Mental illness still carries a stigma. Even in families – in fact, perhaps most in families – those who suffer mental illness are often ostracized for being different than their family members. They are often treated as though mental illness is a personality trait to be weeded out and replaced with something more normal. “If you were just normal, we could get along. Stop being so weird.” “Why can’t you just be like everyone else?” “It’s all in your imagination.”
No, it’s not in our imaginations – but it is all in our brains. Mental illness is all about the way our brains work. Yes, some mental illnesses can be treated with medications that help the patient live a more normal life, but often at the expense of feeling any emotion at all. So, the trick becomes, how much better do I want to feel, and therefore, how much medication should I take? There is no simple answer. Many sufferers struggle along for years without finding a medication and dosage that helps more than it hurts.
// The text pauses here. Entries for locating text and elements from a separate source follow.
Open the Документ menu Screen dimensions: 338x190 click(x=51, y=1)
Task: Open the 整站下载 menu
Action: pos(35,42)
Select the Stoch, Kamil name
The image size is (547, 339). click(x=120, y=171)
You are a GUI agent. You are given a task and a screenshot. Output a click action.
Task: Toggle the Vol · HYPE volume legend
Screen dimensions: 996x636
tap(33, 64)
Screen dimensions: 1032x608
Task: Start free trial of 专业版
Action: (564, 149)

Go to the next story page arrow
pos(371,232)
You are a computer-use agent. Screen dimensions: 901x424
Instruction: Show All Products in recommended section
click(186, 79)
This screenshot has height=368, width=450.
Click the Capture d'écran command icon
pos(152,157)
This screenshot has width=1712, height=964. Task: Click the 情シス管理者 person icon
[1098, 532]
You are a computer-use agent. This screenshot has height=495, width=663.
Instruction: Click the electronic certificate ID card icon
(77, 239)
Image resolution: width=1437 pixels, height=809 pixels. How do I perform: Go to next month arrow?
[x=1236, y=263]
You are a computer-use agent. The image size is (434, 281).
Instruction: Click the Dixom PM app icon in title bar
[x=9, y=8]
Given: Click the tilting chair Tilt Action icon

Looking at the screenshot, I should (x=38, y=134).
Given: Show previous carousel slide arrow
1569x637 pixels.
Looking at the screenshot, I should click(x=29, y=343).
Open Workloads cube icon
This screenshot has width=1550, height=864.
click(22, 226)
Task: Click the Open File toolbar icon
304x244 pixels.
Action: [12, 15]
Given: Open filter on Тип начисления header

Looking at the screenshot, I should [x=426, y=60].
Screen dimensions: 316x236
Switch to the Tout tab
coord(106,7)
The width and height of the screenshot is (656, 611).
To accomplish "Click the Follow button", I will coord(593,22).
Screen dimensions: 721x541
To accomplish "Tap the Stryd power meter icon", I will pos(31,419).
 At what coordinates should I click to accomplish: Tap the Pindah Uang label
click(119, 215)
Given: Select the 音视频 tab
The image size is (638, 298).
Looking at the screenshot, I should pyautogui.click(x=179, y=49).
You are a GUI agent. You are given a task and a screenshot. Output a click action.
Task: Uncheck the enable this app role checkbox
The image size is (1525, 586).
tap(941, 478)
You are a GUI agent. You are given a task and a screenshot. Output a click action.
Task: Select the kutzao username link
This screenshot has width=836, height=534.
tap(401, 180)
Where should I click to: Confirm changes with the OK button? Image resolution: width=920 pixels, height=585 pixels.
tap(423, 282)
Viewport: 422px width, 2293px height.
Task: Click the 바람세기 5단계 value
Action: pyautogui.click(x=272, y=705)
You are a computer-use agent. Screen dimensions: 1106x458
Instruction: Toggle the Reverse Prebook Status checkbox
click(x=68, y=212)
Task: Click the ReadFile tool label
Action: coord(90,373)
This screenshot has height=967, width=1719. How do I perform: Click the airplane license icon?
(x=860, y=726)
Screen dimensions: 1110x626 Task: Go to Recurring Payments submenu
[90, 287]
Unfortunately, science is not yet able to explain why some people who are highly creative suffer mental illness – in particular, bipolar disorder and schizophrenia. It seems the difference in the way those with bipolar disorder and schizophrenia think and the way their brain works is pronounced. But don’t we all have differences in the way we think and perceive? Isn’t it possible that the differences are just locations along a continuum that includes some heightened states of creativity and some depressed states of creativity? Don’t we all swing from normal to not-so-normal at times? Don’t we all possess the stirrings of what we call mental illness?
Until society acknowledges that mental illness is not something evil to be done away with, and instead is a difference in the way our brains work, I think people with mental differences will continue to be treated like village idiots and made to feel unwanted. Not that everyone does that, but as a society, we do not try to understand and help. We just want the weird to go away.